JOBS:
1) Reproduce the stretch of the Seaborn plotting guide below from "Anti-Patterns (NEVER)" through "x='x', y='y', hue='species')", without changing a character.
2) Extend the Seaborn plotting guide below by writing what comes after its last line.

PROVIDED TEXT:
Anti-Patterns (NEVER)

python

import seaborn as sns
import matplotlib.pyplot as plt

# ❌ BAD: Iterating through groups to plot manually
for s in df['species'].unique():
    subset = df[df['species'] == s]
    plt.scatter(subset['x'], subset['y'], label=s)

# ✅ GOOD: Let Seaborn handle grouping and legend
sns.scatterplot(data=df, x='x', y='y', hue='species')

# ❌ BAD: Mixing Seaborn and Matplotlib titles incorrectly
sns.displot(data=df, x='val')
plt.title("My Title") # ⚠️ Might apply to the wrong axis in a FacetGrid!

# ✅ GOOD: Use the returned object
g = sns.displot(data=df, x='val')
g.set_axis_labels("Value", "Count")
g.figure.suptitle("Correct Global Title", y=1.05)

Relational Plots (relplot)

Scatter and Line Plots

python

# Multi-faceted scatter plot
sns.relplot(
    data=tips, x="total_bill", y="tip",
    col="time", hue="day", style="sex",
    kind="scatter"
)

# Line plot with automatic aggregation (mean + 95% CI)
fmri = sns.load_dataset("fmri")
sns.relplot(
    data=fmri, x="timepoint", y="signal",
    hue="event", style="region",
    kind="line", errorbar="sd" # "sd" for standard deviation instead of CI
)

Distribution Plots (displot)

Histograms and KDEs

python

penguins = sns.load_dataset("penguins")

# Histogram with Kernel Density Estimate
sns.displot(data=penguins, x="flipper_length_mm", hue="species", kde=True)

# Bivariate distribution (Heatmap style)
sns.displot(data=penguins, x="bill_length_mm", y="bill_depth_mm", hue="species", kind="kde")

# Empirical Cumulative Distribution (ECDF)
sns.displot(data=penguins, x="flipper_length_mm", hue="species", kind="ecdf")

Categorical Plots (catplot)

Comparisons and Distribution within categories

python

# Boxplot (Show quartiles and outliers)
sns.catplot(data=tips, x="day", y="total_bill", kind="box")

# Violin plot (Show density and quartiles)
sns.catplot(data=tips, x="day", y="total_bill", hue="sex", kind="violin", split=True)

PROVIDED MATERIAL:

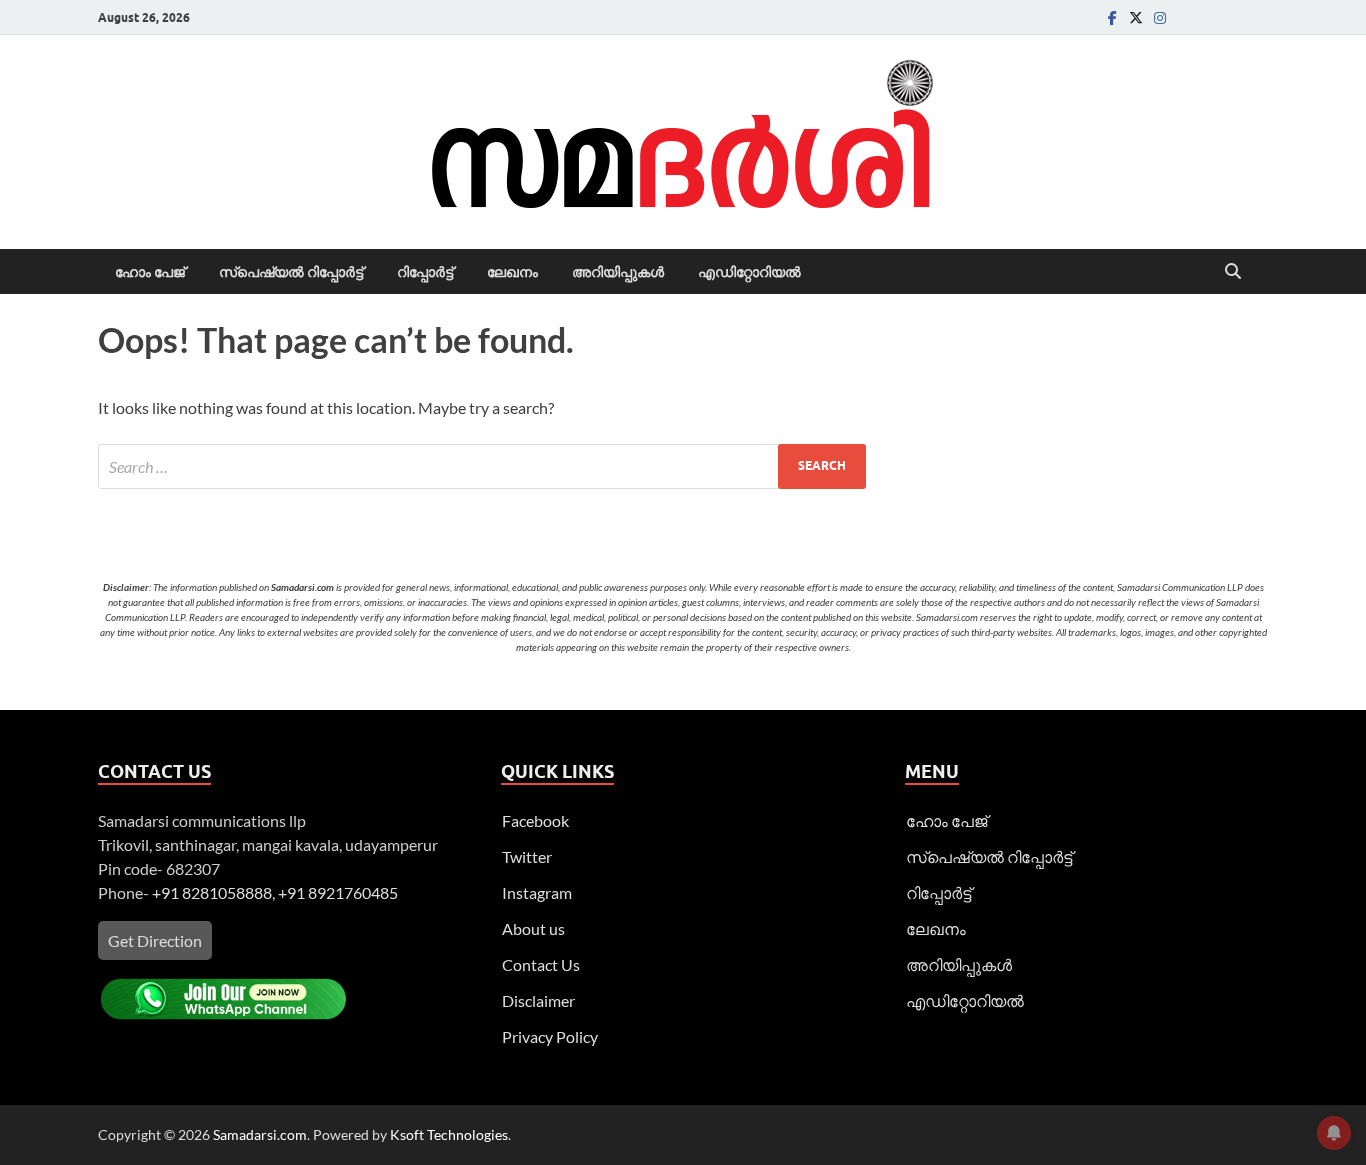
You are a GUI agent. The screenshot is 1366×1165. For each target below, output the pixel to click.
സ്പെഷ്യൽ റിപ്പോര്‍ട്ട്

TASK RESPONSES:
1)
Anti-Patterns (NEVER)

python

import seaborn as sns
import matplotlib.pyplot as plt

# ❌ BAD: Iterating through groups to plot manually
for s in df['species'].unique():
    subset = df[df['species'] == s]
    plt.scatter(subset['x'], subset['y'], label=s)

# ✅ GOOD: Let Seaborn handle grouping and legend
sns.scatterplot(data=df, x='x', y='y', hue='species')

2)
# Swarm plot (Show every point without overlap)
sns.catplot(data=tips, x="day", y="total_bill", kind="swarm")

# Bar plot (Show mean and error bars)
sns.catplot(data=tips, x="day", y="total_bill", kind="bar", errorbar=("pi", 95))

Regression Plots

Visualizing Linear Trends

python

# Simple regression with scatter
sns.regplot(data=tips, x="total_bill", y="tip")

# Faceted regression
sns.lmplot(data=tips, x="total_bill", y="tip", col="smoker", hue="time")

# Logistic regression (for binary data)
sns.lmplot(data=df, x="variable", y="binary_outcome", logistic=True)

Matrix Plots

Heatmaps and Clustering

python

flights = sns.load_dataset("flights").pivot(index="month", columns="year", values="passengers")

# Heatmap
plt.figure(figsize=(10, 8))
sns.heatmap(flights, annot=True, fmt="d", cmap="YlGnBu")

# Cluster map (Hierarchical clustering)
sns.clustermap(flights, standard_scale=1, cmap="mako")

Grid Objects (Advanced)

Custom Multi-plot Layouts

python

# JointPlot (Scatter + Marginals)
sns.jointplot(data=penguins, x="bill_length_mm", y="bill_depth_mm", hue="species", kind="kde")

# PairPlot (All-against-all relations)
sns.pairplot(data=penguins, hue="species", corner=True)

# Custom FacetGrid
g = sns.FacetGrid(tips, col="time",  row="sex")
g.map(sns.scatterplot, "total_bill", "tip")

Styling and Aesthetics

Themes and Palettes

python

# Set overall look
sns.set_style("darkgrid") # white, dark, whitegrid, ticks
sns.set_context("talk")   # paper, notebook, talk, poster

# Custom palettes
sns.set_palette("husl") # Set global palette
my_pal = sns.color_palette("rocket", as_cmap=True) # Get palette as object

# Viewing a palette
sns.palplot(sns.color_palette("Set2"))

Practical Workflows

1. Exploratory Data Analysis (EDA) Pipeline

python

def initial_eda(df, target_col):
    """Generate basic visual summary of a dataset."""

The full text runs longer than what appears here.